**Task directions:** Leaving out the pictures, return each line of the entries from the first through the line with "Given: Open the Authorization tab", and only those lines.

**Data to use:**
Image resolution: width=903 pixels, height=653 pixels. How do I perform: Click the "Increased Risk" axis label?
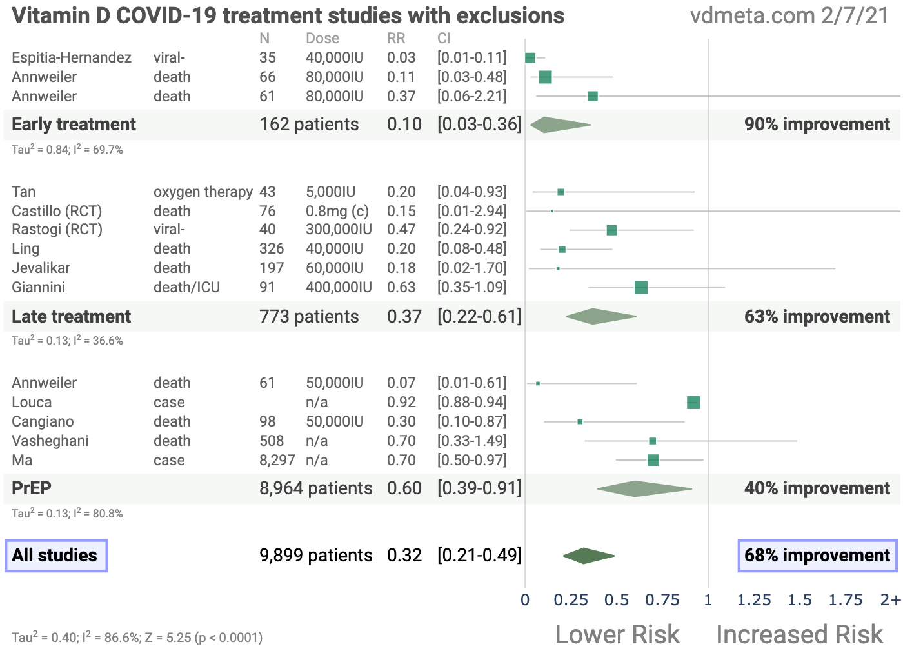pyautogui.click(x=799, y=634)
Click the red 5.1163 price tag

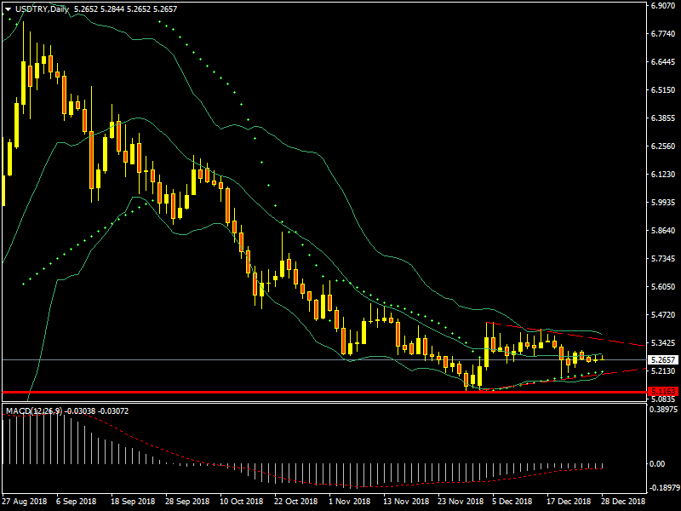coord(661,391)
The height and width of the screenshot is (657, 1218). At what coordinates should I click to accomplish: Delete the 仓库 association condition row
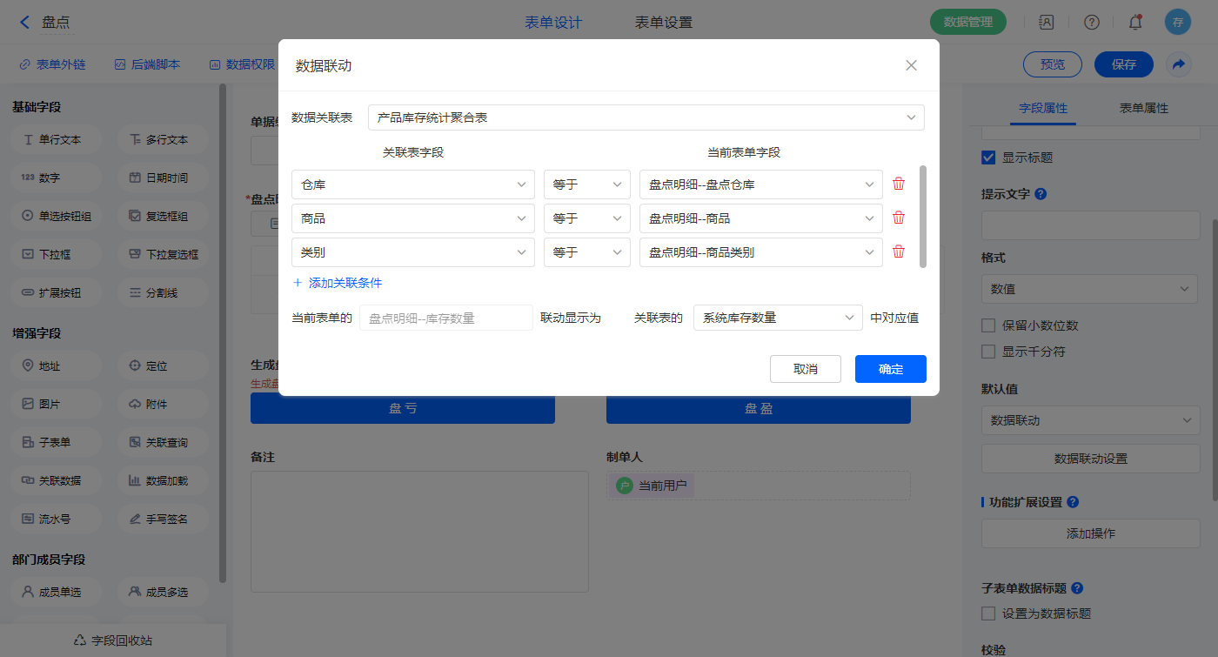click(899, 184)
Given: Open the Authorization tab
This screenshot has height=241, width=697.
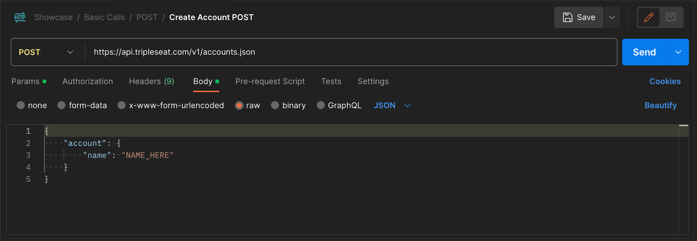Looking at the screenshot, I should pyautogui.click(x=88, y=81).
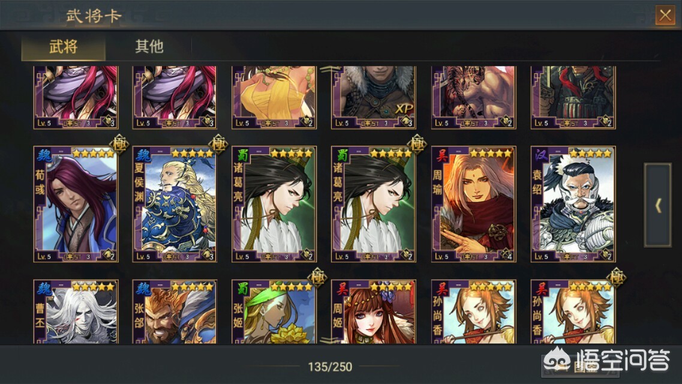682x384 pixels.
Task: Click the 吴 faction emblem on 周瑜 card
Action: pos(441,155)
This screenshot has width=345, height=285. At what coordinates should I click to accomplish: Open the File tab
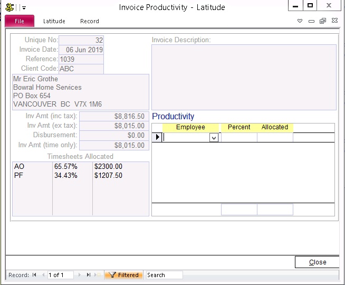20,21
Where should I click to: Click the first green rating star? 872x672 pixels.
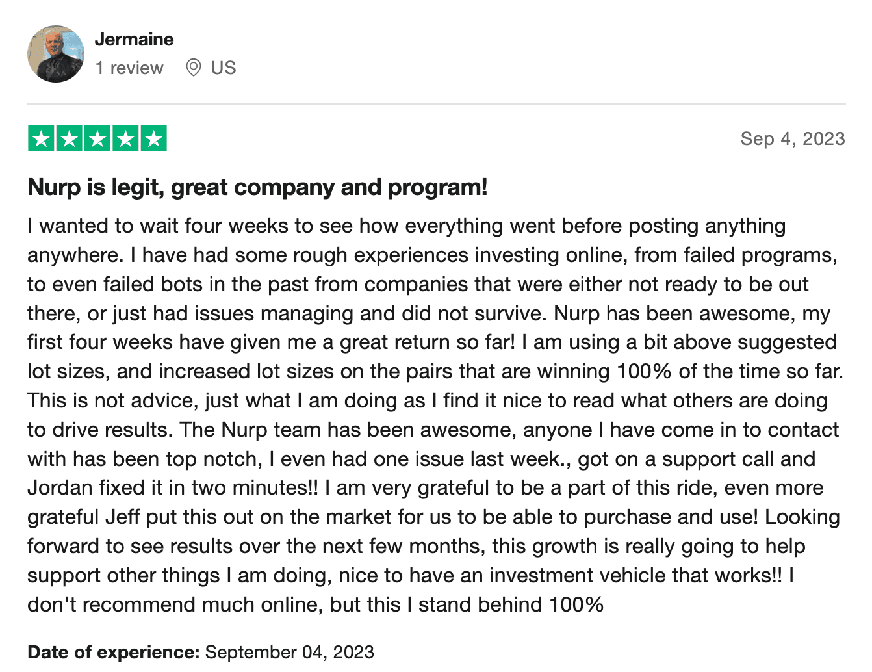coord(41,138)
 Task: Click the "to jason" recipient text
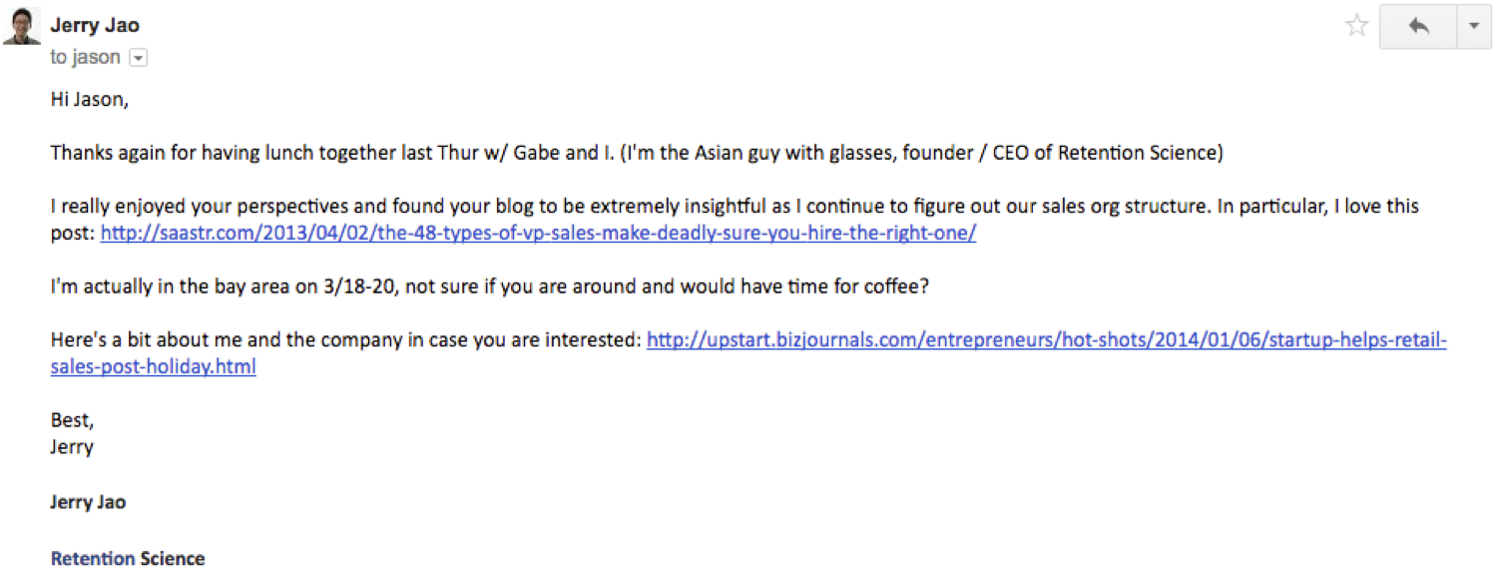pyautogui.click(x=85, y=57)
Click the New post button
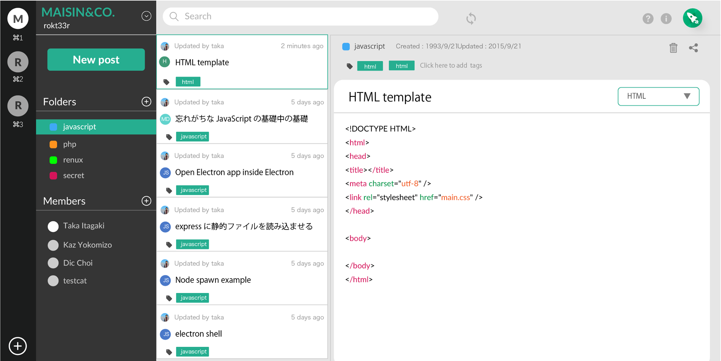This screenshot has width=721, height=361. click(x=96, y=60)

**Written reply:**
Image resolution: width=903 pixels, height=653 pixels. How do I perform: Click the "Increased Risk" axis label?
pyautogui.click(x=799, y=634)
Click the red 5.1163 price tag

coord(661,391)
The height and width of the screenshot is (657, 1218). At what coordinates should I click to accomplish: Delete the 仓库 association condition row
click(899, 184)
Given: Open the Authorization tab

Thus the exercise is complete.